Dead leaf (videohaiku)

Watch on Vimeo.

I had fun watching and filming a woolly bear caterpillar this morning. The text of the haiku occurred to me as I was filming. The word “frass” may be slighty obscure, but I hope it’s obvious from the context what it means. Caterpillar droppings are hard and dry — not at all the image that “shit” or “excrement” conjure up (though my mother does have a t-shirt with a drawing of a caterpillar and the message “frass happens”).

As with other videohaiku I’ve done, I find that, in contrast to regular videopoetry, a straightforward, “naive” relationship between footage and text can succeed as long as the text is saved for afterwards. The effect, I hope, is to reproduce something of the process by which a haiku is born: close observation yielding a sudden insight (though in this case, arguably, my insight was not especially profound).
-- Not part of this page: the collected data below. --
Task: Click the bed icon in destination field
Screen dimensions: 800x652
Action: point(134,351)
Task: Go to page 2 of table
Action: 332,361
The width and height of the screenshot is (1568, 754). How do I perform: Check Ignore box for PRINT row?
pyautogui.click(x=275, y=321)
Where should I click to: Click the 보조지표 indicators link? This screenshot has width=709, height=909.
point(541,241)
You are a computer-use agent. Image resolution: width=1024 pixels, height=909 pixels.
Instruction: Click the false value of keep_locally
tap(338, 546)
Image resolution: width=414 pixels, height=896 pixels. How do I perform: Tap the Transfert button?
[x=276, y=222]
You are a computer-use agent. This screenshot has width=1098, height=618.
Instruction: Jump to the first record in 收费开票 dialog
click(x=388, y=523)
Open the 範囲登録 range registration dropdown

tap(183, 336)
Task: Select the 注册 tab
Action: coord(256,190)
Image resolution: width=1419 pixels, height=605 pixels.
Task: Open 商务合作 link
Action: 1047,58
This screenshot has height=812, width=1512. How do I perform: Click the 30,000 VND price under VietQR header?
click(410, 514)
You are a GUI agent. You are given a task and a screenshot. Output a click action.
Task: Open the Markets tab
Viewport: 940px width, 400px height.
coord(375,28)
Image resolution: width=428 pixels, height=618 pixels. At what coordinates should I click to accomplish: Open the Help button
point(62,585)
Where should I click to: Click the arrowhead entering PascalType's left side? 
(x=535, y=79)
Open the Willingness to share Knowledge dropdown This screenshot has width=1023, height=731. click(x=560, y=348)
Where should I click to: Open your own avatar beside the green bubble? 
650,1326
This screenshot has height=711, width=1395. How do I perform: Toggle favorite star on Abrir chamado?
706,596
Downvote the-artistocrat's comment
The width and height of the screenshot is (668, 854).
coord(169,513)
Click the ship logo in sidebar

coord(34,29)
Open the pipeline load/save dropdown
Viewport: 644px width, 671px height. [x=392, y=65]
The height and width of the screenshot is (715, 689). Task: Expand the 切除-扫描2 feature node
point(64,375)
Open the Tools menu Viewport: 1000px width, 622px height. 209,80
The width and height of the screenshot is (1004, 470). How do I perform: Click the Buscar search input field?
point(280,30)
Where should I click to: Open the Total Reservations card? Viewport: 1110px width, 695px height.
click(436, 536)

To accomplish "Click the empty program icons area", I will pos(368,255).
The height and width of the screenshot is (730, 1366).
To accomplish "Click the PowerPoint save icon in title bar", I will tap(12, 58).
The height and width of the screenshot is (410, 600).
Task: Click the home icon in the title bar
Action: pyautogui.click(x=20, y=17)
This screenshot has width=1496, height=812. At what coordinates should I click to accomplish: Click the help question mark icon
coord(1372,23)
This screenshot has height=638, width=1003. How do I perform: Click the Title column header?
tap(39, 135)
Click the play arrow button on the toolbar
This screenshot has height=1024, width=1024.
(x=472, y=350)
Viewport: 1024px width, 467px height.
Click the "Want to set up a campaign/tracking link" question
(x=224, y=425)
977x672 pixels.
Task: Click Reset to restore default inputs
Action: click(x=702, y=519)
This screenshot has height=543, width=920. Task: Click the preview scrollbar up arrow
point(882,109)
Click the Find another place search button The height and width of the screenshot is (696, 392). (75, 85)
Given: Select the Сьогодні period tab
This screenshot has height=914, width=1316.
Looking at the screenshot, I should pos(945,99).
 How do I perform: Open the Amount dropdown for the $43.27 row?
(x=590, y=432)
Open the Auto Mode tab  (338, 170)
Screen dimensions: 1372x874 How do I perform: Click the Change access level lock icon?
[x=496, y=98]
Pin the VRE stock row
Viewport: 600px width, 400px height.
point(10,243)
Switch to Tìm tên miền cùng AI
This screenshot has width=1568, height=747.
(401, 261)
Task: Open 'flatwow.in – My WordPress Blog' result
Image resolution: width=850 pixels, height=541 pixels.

This is the first time I’ve added music to the soundtrack of a videohaiku; usually I just use the ambient sound, but that was marred this time by the camera scraping against the concrete.

The time equation might be of interest. In all, it took me three hours to make the video and an hour and fifteen minutes to upload it. Of that time, only about three minutes were spent polishing the text of the poem. So the filmmaking took about 60 times longer than the writing. (And then I spent some 25 minutes adjusting the settings on Vimeo and composing this post. Sure would’ve been easier just to post the damn haiku!)

3 Replies to “Dead leaf (videohaiku)”

  1. “Frass” is a useful word and deserves to be more widely used. I’d love to have that t-shirt!
    Thank you for posting the video poem – a real gem – and for telling us about the process. It was time well spent. Life’s too short for ironing shirts.

    1. Hey, thanks, Ama! I’m glad you liked that. As for those t-shirts, I gather from a Facebook friend who works there that they’re still available through the Penn State Entomology Department, but I don’t know whether they ship to the UK or not.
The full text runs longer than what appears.